Serous borderline ovarian tumors (SBOT) are slow growing, noninvasive ovarian epithelial neoplasms, which tend to recur as low-grade invasive carcinomas (LGC) with a much worse prognosis. We investigated the molecular basis of this progression.

We established cultures of three SBOTs and one LGC from tumor biopsies, and inactivated p53, Rb and PP2A in the cells with SV40 large T (LT) and small T (ST) antigen. They were examined for cadherins by immunofluorescence and immunoblotting, invasiveness in Boyden chambers, motility by scratch-wound healing assay, anchorage independence by growth in agarose, and protease activity by gelatin zymography, immunoassay and colorimetry. Cells were overexpressed with N-cadherin using an adenovirus.

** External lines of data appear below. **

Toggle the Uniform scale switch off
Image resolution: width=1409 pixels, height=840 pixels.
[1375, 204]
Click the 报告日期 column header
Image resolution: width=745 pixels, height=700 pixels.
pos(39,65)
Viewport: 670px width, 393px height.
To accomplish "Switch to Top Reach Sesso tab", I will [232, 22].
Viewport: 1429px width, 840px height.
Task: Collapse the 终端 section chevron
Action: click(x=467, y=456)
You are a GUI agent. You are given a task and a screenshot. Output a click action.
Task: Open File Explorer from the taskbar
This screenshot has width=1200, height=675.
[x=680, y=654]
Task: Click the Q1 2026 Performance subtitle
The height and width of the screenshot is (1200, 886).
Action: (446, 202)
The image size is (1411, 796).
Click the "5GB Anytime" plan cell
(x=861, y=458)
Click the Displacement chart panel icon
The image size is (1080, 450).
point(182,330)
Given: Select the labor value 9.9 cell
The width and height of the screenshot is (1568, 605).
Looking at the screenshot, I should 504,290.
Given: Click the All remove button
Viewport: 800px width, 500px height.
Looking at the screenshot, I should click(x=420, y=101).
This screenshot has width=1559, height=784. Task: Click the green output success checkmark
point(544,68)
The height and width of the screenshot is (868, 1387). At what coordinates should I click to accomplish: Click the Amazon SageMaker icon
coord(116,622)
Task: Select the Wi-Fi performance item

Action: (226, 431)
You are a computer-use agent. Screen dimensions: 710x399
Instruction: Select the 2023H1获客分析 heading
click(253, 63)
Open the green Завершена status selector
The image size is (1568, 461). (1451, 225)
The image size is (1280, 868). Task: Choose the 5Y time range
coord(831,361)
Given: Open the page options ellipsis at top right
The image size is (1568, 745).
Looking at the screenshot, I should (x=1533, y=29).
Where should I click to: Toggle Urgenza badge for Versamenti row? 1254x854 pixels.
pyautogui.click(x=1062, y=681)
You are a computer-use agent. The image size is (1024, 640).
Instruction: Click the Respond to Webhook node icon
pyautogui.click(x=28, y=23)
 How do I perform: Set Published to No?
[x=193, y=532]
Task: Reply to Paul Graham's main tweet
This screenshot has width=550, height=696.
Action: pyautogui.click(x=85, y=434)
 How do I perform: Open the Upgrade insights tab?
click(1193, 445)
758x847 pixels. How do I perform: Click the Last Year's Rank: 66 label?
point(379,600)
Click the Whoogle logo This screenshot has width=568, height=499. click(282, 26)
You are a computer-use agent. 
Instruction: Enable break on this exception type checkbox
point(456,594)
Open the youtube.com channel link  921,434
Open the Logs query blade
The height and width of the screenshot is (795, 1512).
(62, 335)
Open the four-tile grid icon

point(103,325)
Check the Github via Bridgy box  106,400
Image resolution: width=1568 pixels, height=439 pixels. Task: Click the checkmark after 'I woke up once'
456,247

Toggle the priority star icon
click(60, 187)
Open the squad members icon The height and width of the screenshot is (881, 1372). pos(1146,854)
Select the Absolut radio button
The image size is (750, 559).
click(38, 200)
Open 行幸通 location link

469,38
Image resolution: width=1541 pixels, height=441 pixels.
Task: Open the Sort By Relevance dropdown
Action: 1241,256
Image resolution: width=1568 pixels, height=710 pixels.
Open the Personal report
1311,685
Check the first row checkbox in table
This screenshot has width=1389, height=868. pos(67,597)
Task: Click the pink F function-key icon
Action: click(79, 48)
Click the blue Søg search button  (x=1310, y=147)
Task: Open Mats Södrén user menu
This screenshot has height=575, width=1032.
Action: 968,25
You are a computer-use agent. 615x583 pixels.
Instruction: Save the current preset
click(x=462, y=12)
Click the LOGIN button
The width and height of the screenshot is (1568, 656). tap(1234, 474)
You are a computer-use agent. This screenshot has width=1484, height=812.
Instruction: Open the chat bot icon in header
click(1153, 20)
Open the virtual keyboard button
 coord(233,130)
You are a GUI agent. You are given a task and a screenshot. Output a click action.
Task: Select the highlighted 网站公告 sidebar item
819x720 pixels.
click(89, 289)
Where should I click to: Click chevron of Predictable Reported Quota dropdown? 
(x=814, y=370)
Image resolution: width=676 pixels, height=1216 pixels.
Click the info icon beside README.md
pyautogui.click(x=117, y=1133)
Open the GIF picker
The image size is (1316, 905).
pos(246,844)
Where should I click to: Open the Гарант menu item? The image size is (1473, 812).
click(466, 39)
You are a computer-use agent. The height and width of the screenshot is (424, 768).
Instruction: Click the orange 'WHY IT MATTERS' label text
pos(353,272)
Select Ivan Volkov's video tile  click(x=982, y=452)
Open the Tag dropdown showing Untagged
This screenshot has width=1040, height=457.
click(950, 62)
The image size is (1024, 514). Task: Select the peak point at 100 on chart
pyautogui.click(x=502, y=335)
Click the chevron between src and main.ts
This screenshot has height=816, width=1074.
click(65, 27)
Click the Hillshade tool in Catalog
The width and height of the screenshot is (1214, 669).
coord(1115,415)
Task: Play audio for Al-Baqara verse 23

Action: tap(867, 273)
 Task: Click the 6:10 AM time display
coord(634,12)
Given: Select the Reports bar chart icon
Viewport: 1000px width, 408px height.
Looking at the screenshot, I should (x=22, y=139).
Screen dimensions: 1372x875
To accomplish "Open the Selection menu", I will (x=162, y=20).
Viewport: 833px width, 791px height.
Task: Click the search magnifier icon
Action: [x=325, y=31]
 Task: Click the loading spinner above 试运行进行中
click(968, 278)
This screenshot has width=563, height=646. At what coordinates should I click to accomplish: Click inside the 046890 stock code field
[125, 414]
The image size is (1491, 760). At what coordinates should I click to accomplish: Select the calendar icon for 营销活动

Inactivation of p53, Rb and PP2A by SV40 LT/ST antigen resulted in greatly enhanced growth potential, invasiveness, motility and anchorage independence, and in epithelio-mesenchymal transition, as indicated by morphology and substitution of N-cadherin for E-cadherin. Overexpressed N-cadherin did not induce invasiveness of SBOT cells and there was no consistent change in protease activities, suggesting that these were not primary effectors of the enhanced neoplastic characteristics. Low passage LGC cells were more invasive than SBOT cells, but this difference disappeared with the introduction of LT/ST into the two cell types.

Downregulation or inactivation of p53, Rb and/or PP2A plays a role in the progression from SBOT to invasive ovarian carcinomas.